■ Goal of the exercise
Include in the output exactly the lines from the opening of the data through the line containing "812x513 pixels.", and nothing more.

========================================

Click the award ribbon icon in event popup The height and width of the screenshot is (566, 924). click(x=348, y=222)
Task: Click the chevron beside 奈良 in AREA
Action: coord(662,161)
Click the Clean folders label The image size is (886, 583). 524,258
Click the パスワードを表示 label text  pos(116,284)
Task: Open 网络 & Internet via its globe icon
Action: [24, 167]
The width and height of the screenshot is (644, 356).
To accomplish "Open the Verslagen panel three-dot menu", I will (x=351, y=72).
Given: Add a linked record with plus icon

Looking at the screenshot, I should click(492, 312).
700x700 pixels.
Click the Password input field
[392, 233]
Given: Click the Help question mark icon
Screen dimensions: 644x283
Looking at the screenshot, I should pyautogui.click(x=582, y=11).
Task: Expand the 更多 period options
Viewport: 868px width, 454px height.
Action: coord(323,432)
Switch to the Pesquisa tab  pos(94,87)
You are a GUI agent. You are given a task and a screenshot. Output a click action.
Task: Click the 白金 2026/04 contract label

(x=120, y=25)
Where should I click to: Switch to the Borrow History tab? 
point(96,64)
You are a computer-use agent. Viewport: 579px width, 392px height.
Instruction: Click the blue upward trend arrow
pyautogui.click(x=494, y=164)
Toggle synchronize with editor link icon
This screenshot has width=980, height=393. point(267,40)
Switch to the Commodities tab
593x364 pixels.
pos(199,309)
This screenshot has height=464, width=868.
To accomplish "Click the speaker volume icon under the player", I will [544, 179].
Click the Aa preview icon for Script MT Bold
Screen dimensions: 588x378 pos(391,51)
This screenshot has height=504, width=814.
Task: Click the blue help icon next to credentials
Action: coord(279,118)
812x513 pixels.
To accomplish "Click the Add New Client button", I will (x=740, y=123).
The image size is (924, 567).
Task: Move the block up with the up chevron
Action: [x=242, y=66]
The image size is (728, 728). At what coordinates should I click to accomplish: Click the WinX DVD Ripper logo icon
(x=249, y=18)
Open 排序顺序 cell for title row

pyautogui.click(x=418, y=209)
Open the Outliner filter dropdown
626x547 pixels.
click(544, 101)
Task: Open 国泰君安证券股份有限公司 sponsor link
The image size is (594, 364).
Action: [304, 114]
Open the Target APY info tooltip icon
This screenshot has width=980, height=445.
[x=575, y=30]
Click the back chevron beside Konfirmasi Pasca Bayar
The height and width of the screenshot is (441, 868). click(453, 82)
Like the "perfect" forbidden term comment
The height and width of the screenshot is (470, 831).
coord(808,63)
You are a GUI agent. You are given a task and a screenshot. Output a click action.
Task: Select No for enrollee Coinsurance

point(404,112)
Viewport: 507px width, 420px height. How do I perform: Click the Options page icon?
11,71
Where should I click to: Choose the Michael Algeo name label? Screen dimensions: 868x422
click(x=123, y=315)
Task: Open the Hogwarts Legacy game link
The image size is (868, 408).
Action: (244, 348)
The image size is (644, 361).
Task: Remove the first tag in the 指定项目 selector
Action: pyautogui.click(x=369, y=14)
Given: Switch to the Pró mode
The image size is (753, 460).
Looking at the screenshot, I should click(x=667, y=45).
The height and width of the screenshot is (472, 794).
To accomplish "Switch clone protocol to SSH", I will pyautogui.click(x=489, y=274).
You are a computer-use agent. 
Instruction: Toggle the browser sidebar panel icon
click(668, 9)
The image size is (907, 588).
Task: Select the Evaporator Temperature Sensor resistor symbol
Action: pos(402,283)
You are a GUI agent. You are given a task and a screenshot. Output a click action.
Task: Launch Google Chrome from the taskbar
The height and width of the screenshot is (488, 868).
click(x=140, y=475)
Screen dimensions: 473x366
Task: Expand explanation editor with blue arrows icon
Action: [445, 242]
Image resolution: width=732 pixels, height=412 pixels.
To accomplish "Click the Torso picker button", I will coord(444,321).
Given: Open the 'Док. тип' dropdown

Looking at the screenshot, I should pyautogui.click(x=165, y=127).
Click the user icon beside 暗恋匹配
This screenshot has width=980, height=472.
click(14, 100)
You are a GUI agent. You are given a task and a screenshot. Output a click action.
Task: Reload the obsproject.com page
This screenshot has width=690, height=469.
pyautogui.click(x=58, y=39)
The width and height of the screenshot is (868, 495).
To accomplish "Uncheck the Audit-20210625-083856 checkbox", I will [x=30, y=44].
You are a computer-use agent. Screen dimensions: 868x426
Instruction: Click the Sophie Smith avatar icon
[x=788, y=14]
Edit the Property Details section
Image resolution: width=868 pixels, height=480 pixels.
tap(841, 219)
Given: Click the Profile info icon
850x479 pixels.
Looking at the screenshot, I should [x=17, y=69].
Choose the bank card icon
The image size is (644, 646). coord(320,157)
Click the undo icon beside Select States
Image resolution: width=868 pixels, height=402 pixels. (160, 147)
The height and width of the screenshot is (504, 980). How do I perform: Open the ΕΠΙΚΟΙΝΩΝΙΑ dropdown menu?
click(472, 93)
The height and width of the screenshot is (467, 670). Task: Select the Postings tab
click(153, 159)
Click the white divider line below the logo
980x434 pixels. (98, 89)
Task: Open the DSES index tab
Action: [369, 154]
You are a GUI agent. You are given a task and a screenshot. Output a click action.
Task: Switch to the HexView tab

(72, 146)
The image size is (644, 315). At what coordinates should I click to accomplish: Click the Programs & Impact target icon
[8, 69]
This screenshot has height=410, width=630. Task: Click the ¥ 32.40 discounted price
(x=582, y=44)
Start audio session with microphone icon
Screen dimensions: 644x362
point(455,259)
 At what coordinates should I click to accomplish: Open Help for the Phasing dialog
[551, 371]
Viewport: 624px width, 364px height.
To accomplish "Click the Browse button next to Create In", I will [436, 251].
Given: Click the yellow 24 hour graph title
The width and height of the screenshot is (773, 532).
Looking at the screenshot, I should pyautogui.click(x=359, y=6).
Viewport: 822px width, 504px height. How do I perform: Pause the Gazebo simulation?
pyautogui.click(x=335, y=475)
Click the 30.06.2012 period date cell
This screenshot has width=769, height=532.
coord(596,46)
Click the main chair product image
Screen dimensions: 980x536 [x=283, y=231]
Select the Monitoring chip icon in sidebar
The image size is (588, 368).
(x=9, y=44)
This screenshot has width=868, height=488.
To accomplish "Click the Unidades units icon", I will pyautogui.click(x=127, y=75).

========================================

■ The answer
Click the award ribbon icon in event popup The height and width of the screenshot is (566, 924). click(x=348, y=222)
Task: Click the chevron beside 奈良 in AREA
Action: coord(662,161)
Click the Clean folders label The image size is (886, 583). 524,258
Click the パスワードを表示 label text  pos(116,284)
Task: Open 网络 & Internet via its globe icon
Action: [24, 167]
The width and height of the screenshot is (644, 356).
To accomplish "Open the Verslagen panel three-dot menu", I will (x=351, y=72).
Given: Add a linked record with plus icon

Looking at the screenshot, I should click(492, 312).
700x700 pixels.
Click the Password input field
[392, 233]
Given: Click the Help question mark icon
Screen dimensions: 644x283
Looking at the screenshot, I should pyautogui.click(x=582, y=11).
Task: Expand the 更多 period options
Viewport: 868px width, 454px height.
Action: coord(323,432)
Switch to the Pesquisa tab  pos(94,87)
You are a GUI agent. You are given a task and a screenshot. Output a click action.
Task: Click the 白金 2026/04 contract label

(x=120, y=25)
Where should I click to: Switch to the Borrow History tab? 
point(96,64)
You are a computer-use agent. Viewport: 579px width, 392px height.
Instruction: Click the blue upward trend arrow
pyautogui.click(x=494, y=164)
Toggle synchronize with editor link icon
This screenshot has width=980, height=393. point(267,40)
Switch to the Commodities tab
593x364 pixels.
pos(199,309)
This screenshot has height=464, width=868.
To accomplish "Click the speaker volume icon under the player", I will [544, 179].
Click the Aa preview icon for Script MT Bold
Screen dimensions: 588x378 pos(391,51)
This screenshot has height=504, width=814.
Task: Click the blue help icon next to credentials
Action: coord(279,118)
812x513 pixels.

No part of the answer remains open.